* [Reading text]:
= = =

The following table sets forth information with respect to compensation of our non-employee directors during fiscal year 2015. The fees to our current directors were paid by Protalix Ltd.

 

Name   Fees Earned or Paid in Cash ($)   Option Award(s) ($)   Total ($)
Shlomo Yanai   200,000   96,096   296,096
Zeev Bronfeld   80,000       80,000
Amos Bar Shalev   80,000       80,000
Yodfat Harel Buchris   80,000       80,000
Roger D. Kornberg   55,000       55,000
Aharon Schwartz   40,000       40,000

 

Directors’ fees paid to each of Zeev Bronfeld and Yodfat Harel Buchris are paid to the applicable director’s employer in accordance with arrangements between the director and the employer.

 

Compensation Committee Interlocks and Insider Participation

 

Our Compensation Committee currently consists of Messrs. Bar Shalev and Bronfeld and Mrs. Harel Buchris. No member of our Compensation Committee or any executive officer of our company or of Protalix Ltd. has a relationship that would constitute an interlocking relationship with executive officers or directors of another entity. No Compensation Committee member is or was an officer or employee of ours or of Protalix Ltd. Further, none of our executive officers serves on the board of directors or compensation committee of any entity that has one or more executive officers serving as a member of our Board of Directors or Compensation Committee.

 

Item 12. Security Ownership of Certain Beneficial Owners and Management and Related Stockholder Matters

 

Security Ownership of Certain Beneficial Owners and Management

 

The following table sets forth information, as of March 10, 2016, regarding beneficial ownership of our common stock:

 

· each person who is known by us to own beneficially more than 5% of our common stock;

 

· each director;

 

· each of our Chief Executive Officer, our Executive Vice President, Research and Development, our Senior Vice President, Product Development, our Chief Financial Officer and our Chief Operating Officer; and

 

· all of our directors and executive officers collectively.

= = =

* [Exercise set]:
A - Reproduce the passage on director compensation, starting with "The following table sets forth information with" and going on through "by Protalix Ltd.".
B - Pick up the director compensation and stock ownership text where it ends and carry it forward.

* [Source material]:
= = =

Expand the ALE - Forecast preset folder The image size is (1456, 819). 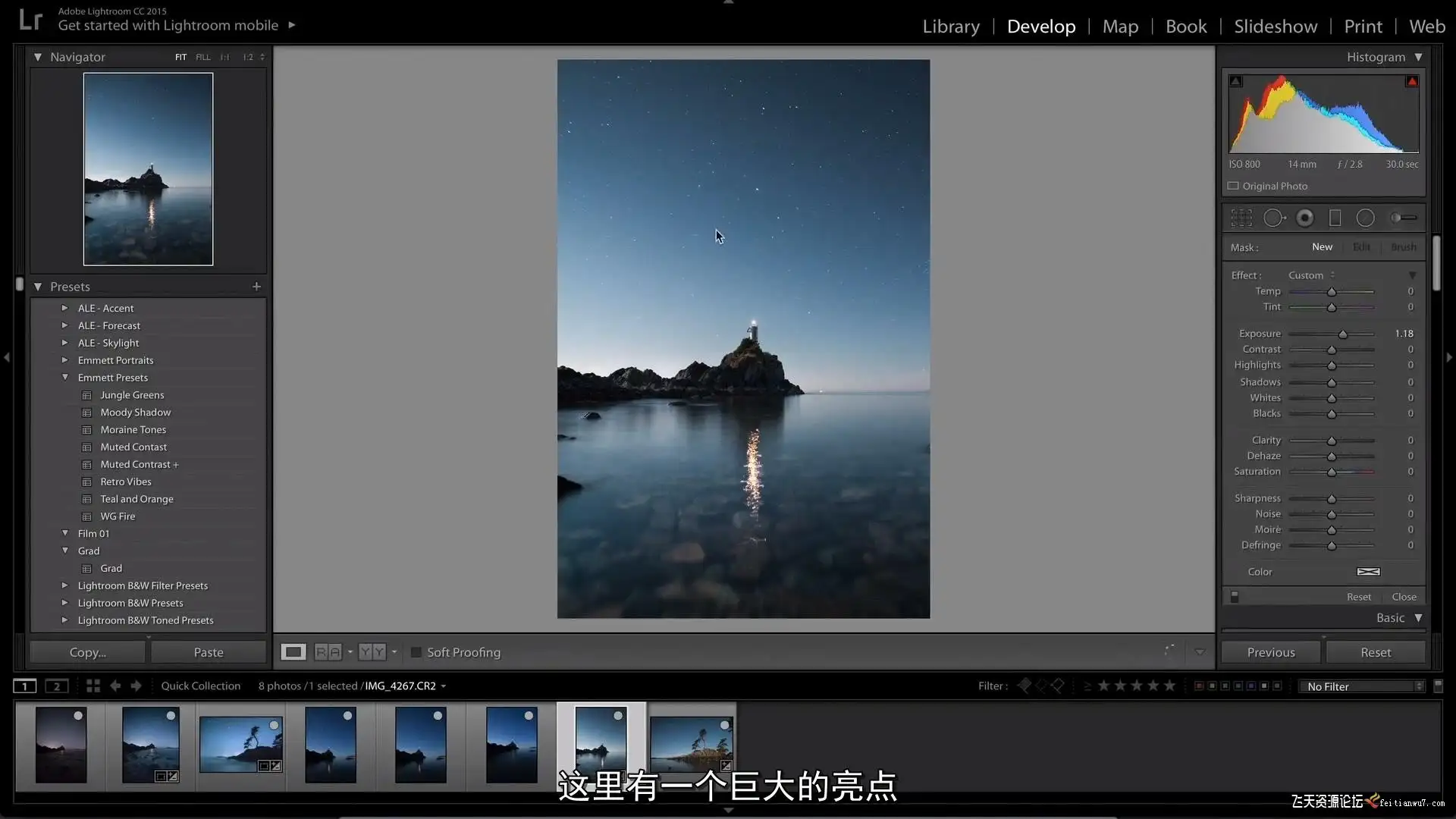pos(65,325)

= = =

* [Answer set]:
A -
The following table sets forth information with respect to compensation of our non-employee directors during fiscal year 2015. The fees to our current directors were paid by Protalix Ltd.

B -
 

Unless otherwise noted, we believe that all persons named in the table have sole voting and investment power with respect to all shares of our common stock beneficially owned by each of them. For purposes of these tables, a person is deemed to be the beneficial owner of securities that can be acquired by such person within 60 days from March 10, 2016 upon exercise of options, warrants and convertible securities. Each beneficial owner’s percentage ownership is determined by assuming that options, warrants and convertible securities that are held by such person (but not those held by any other person) and that are exercisable within such 60 days from such date have been exercised. The information set forth below is based upon information obtained from the beneficial owners, upon information in our possession regarding their respective holdings and upon information filed by the holders with the SEC. The percentages of beneficial ownership are based on 99,808,238 shares of our common stock outstanding as of March 10, 2016.

 

The address for all directors and officers is c/o Protalix BioTherapeutics, Inc., 2 Snunit Street, Science Park, P.O. Box 455, Carmiel, Israel, 20100.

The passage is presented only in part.